Tableau 21. Classes de constance calculées des espèces d’Orthoptères recensées dans les neuf d’étude choisies à la vallée du M’Zab entre Septembre 2016 et Aout 2019.

Sites omniprésentes constantes régulières accessoires Accidentelles rares
MCBI [100-82,48[ [82,48-64,96[ [64,96-47,44[ [47,44-29,92[ [29,92-12,4[ [12,4- 2,78]
MCGH [100-83,12[ [83,12-66,24[ [66,24-49,36[ [49,36-32,48[ [32,48-15,6[ [15,6- 8,33]
MCEA [100-84,91[ [84,91-69,82[ [69,82-54,73[ [54,73-39,64[ [39,64-24,55[
PABI [100-85,41[ [85,41-70,82[ [70,82-56,23[ [56,23-41,64[ [41,64-27,05[ [27,05-25]
PAGH [100-86,03[ [86,03-72,06[ [72,06-58,09[ [58,09-44,12[ [44,12-30,15[
PAEA [100-87,22[ [87,22-74,44[ [74,44-61,66[ [61,66-49[ [49-36,22[
MNBI [100-82,38[ [82,38-64,76[ [64,76-47,14[ [47,14-29,52[ [29,52-11,9[ [11,9-5,56]
MNGH [100-85,18[ [85,18-70,36[ [70,36-55,54[ [55,54-40,72[ [40,72-25,9[ [25,9-11,08[
MNEA [100-85,48[ [85,48-70,96[ [70,96-56,44[ [56,44-41,92[ [41,92-27,4 [

(-) : Espèce absente ; MCBI : milieu cultivé Ben Isguen ; MCGH : milieu cultivé Ghardaïa ; MCEA : milieu cultivé El Atteuf ; PABI : palmeraie Ben Isguen ; PAGH : palmeraie Ghardaïa ; PAEA : palmeraie El Atteuf ; MNBI : milieu naturel Ben Isguen ; MNGH : milieu naturel Ghardaïa ; MNEA : milieu naturel El Atteuf.

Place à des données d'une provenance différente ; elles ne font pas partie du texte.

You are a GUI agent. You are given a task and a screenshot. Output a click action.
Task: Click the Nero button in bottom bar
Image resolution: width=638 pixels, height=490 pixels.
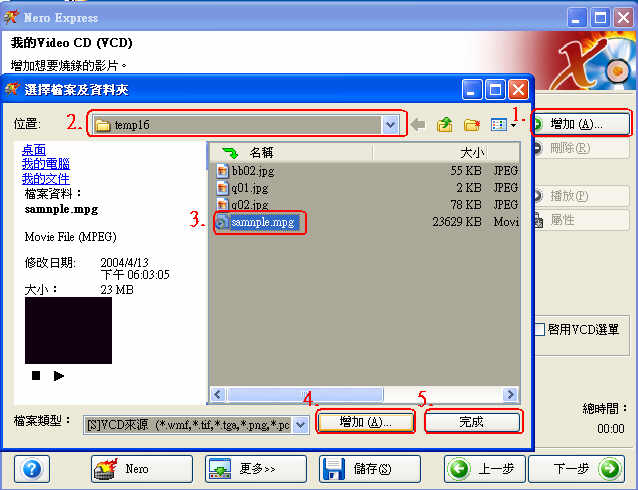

Calliptamus barbarus et Oedaleus senegalensis sont rares dans respectivement le milieu cultive Ben Isguen et Ghardaïa. Au niveau des palmeraies les espèces omniprésentes dominent toutes les catégories de constances.

Elles enregistrent une valeur de 45,8% (Figure 12). Nous citerons à titre d’exemple Pyrgomorpha cognata, Pyrgomorpha conica, Ochrilidia gracilis et Acrida turrita. Les espèces constantes et régulières représentent presque le même taux, ils marquent respectivement 18 ,7% et 16,7%.

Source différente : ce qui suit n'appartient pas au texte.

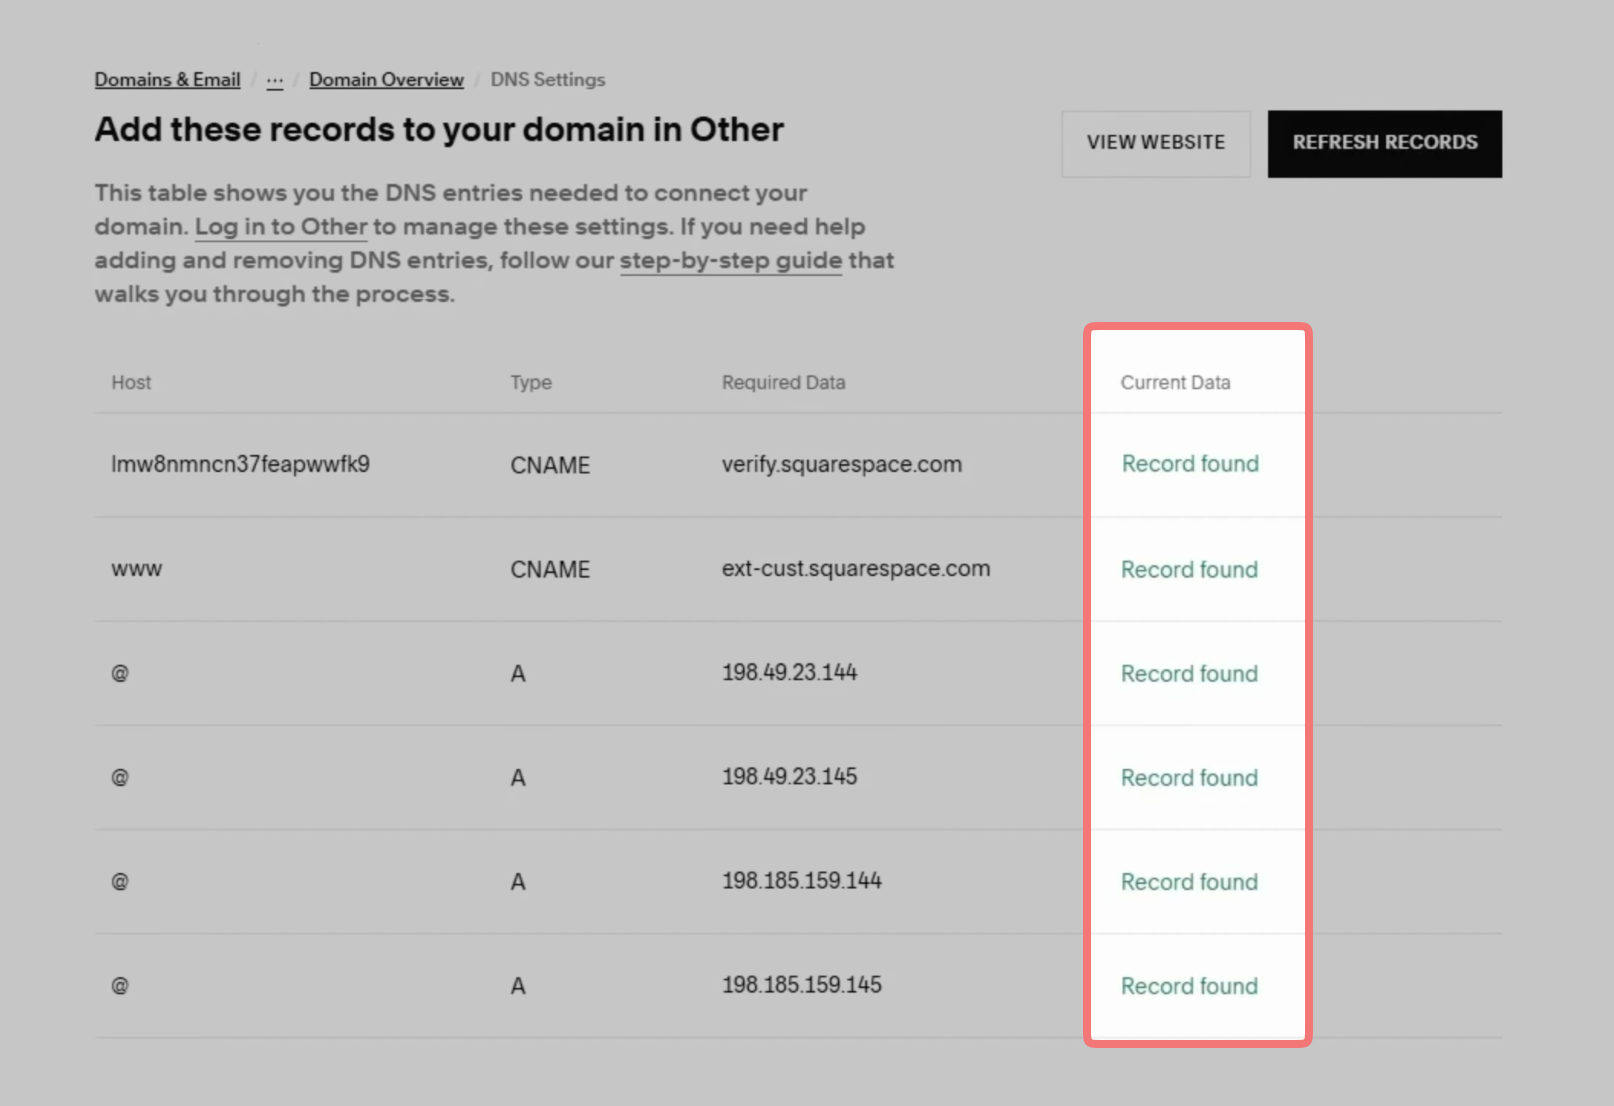
Task: Click the 198.49.23.144 IP address
Action: 790,673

Une seule espèce accessoire est observée dans la palmeraie Ben Isguen, il s’agit de Tropidopola cylindrica. Ce dernier biotope ne présente pas d’espèces accidentelles, par contre il marque deux espèces rares c’est le cas de Phaneroptera nana et Conocephalus fuscus.

Constance des Orthoptères dans les trois milieux cultivés de la vallée du M’Zab

Figure 11. Constance des Orthoptères dans les trois milieux cultivés de la vallée du M’Zab

Les milieux naturels se caractérisent par les catégories d’espèces accessoires, constantes et régulières, avec des taux respectives de 26,9%, 23,1% et 21,1% (Figure 13). Les espèces omniprésentes quant à eux sont très faiblement représentées au niveau de ces biotopes.

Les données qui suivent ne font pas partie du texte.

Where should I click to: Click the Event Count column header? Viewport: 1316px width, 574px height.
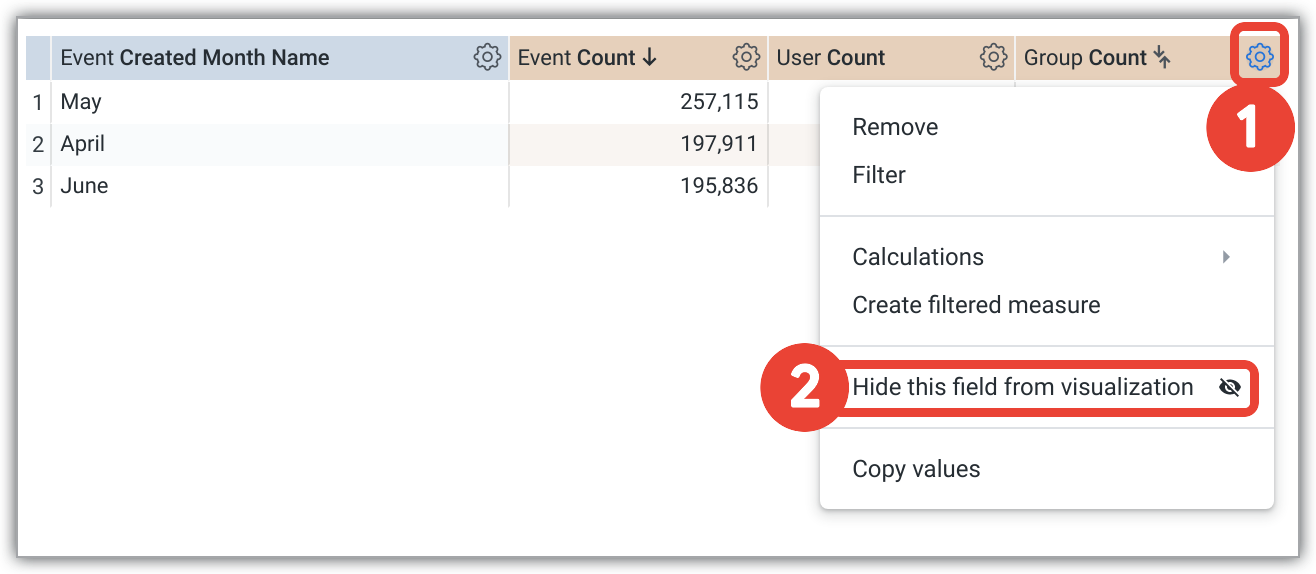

Parmi les espèces omniprésentes de ces habitats, on cite Pyrgomorpha cognata, Pyrgomorpha conica et Sphingonotus rubescens. Les espèces accidentelles notent un taux de 17,3%.

Les sites milieux naturels Ben Isguen et Ghardaïa enregistrent une espèce rare chacun, ils s’agissent d’Eunapiodes sp et Sphingonotus pachecoi (Tableau 21).

Constance des Orthoptères dans les trois palmeraies de la vallée du M’Zab

Figure 12. Constance des Orthoptères dans les trois palmeraies de la vallée du M’Zab

Constance Orthoptères dans les trois milieux naturels de la vallée du M’Zab

Figure 13. Constance Orthoptères dans les trois milieux naturels de la vallée du M’Zab

Dans la région de Ghardaia, Zergoun (1994) note que les valeurs les plus élevées de la constance en milieu cultivé sont notées chez Acrotylus patruelis, Ochrilidia gracilis et Pyrgomorpha cognata, ce qui confirme nos résultats.

Dans les Monts de Tlemcen, Mekkioui & Mesli (2010), notent qu’Acrotylus patruelis est accessoire dans la station à exposition nord et constante dans la station à exposition sud.

Alors que dans la vallée du M’Zab, cet Oedipodinae est omniprésent. Calliptamus barbarus est constante dans les stations du Moyen Atlas marocain (Essakhi et al., 2014), par contre elle a été observé qu’une seule fois dans le milieu cultivé Ben Isguen.

Pour Magurran & Henderson (2003), les communautés écologiques peuvent être divisées en deux groupes ; les espèces de base qui sont fréquentes et les espèces occasionnelles qui sont rares.